Done.  Patch updated in attachment, Will apply it later.

Thanks,
bin
2017-10-12  Bin Cheng  <bin.cheng@arm.com>

    * tree-loop-distribution.c (struct builtin_info): New struct.
    (struct partition): Refactor fields into struct builtin_info.
    (partition_free): Free struct builtin_info.
    (build_size_arg_loc, build_addr_arg_loc): Delete.
    (generate_memset_builtin, generate_memcpy_builtin): Get memory range
    information from struct builtin_info.
    (find_single_drs): New function refactored from classify_partition.
    Also moved builtin validity checks to this function.
    (compute_access_range, alloc_builtin): New functions.

=== Recorded information ===
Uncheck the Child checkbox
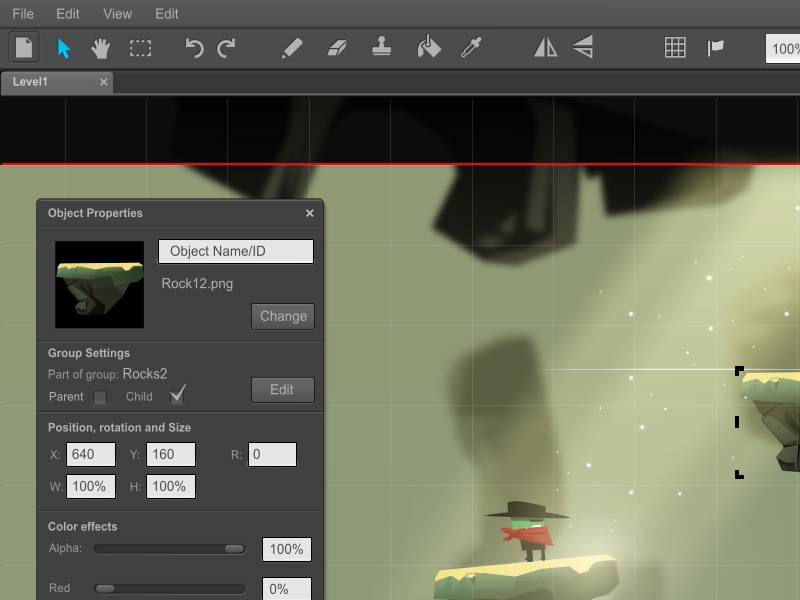The image size is (800, 600). pyautogui.click(x=177, y=397)
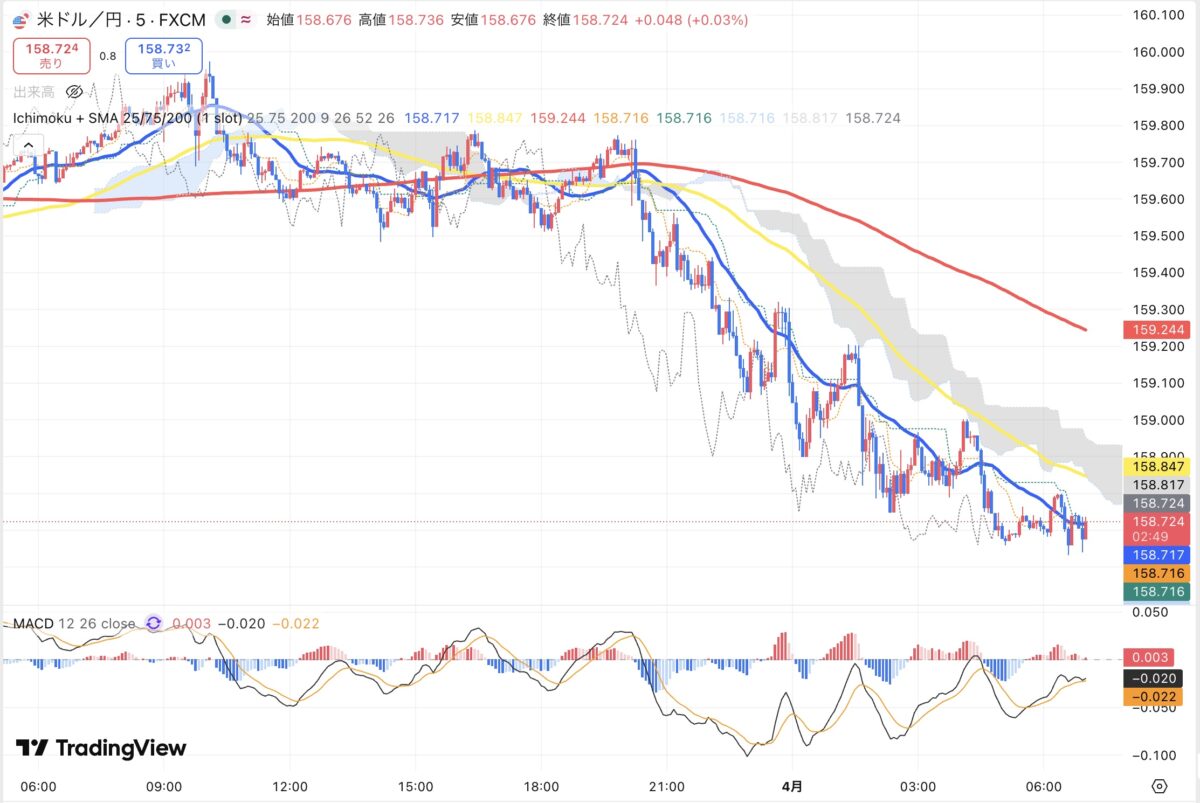The width and height of the screenshot is (1200, 803).
Task: Click the MACD purple refresh icon
Action: (154, 623)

=== The task ===
In the changelog excerpt, which function was find_single_drs refactored from?

=== Result ===
classify_partition